Jesus can be our Sabbath rest in part because He is "Lord of the
Sabbath" (Matthew 12:8). As God incarnate, He decides the true meaning
of the Sabbath because He created it, and He is our Sabbath rest in the
flesh. When the Pharisees criticized Him for healing on the Sabbath,
Jesus reminded them that even they, sinful as they were, would not
hesitate to pull a sheep out of a pit on the Sabbath. Because He came to
seek and save His sheep who would hear His voice (John 10:3,27) and
enter into the Sabbath rest He provided by paying for their sins, He
could break the Sabbath rules. He told the Pharisees that people are
more important than sheep and the salvation He provided was more
important than rules. By saying, "The Sabbath was made for man, not man
for the Sabbath" (Mark 2:27), Jesus was restating the principle that the
Sabbath rest was instituted to relieve man of his labors, just as He
came to relieve us of our attempting to achieve salvation by our works.
We no longer rest for only one day, but forever cease our laboring to
attain God’s favor. Jesus is our rest from works now, just as He is the
door to heaven, where we will rest in Him forever.
Hebrews 4 is the definitive passage regarding Jesus as our Sabbath rest.
The writer to the Hebrews exhorts his readers to “enter in” to the
Sabbath rest provided by Christ. After three chapters of telling them
that Jesus is superior to the angels and that He is our Apostle and High
Priest, he pleads with them to not harden their hearts against Him, as
their fathers hardened their hearts against the Lord in the wilderness.

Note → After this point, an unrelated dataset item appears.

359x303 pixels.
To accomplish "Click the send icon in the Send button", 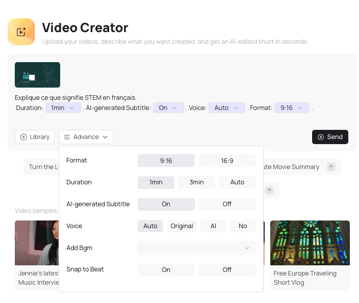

Because of their unbelief, God denied that generation access to the holy
land, saying, “They shall not enter into My rest” (Hebrews 3:11). In
the same way, the writer to the Hebrews begs his readers not to make the
same mistake by rejecting God’s Sabbath rest in Jesus Christ. “There
remains, then, a Sabbath-rest for the people of God; for anyone who
enters God’s rest also rests from his own work, just as God did from
his. Let us, therefore, make every effort to enter that rest, so that no
one will fall by following their example of disobedience” (Hebrews
4:9–11).
There is no other Sabbath rest besides Jesus. He alone satisfies the
requirements of the Law, and He alone provides the sacrifice that atones
for sin. He is God’s plan for us to cease from the labor of our own
works. We dare not reject this one-and-only Way of salvation (John
14:6). God’s reaction to those who choose to reject His plan is seen in
Numbers 15. A man was found gathering sticks on the Sabbath day, in
spite of God’s plain commandment to cease from all labor on the Sabbath.
This transgression was a known and willful sin, done with unblushing
boldness in broad daylight, in open defiance of the divine authority.
“Then the LORD said to Moses, ‘The man must die. The whole assembly must
stone him outside the camp’” (verse 35). So it will be to all who
reject God’s provision for our Sabbath rest in Christ. “How shall we
escape if we neglect so great a salvation?” (Hebrews 2:3).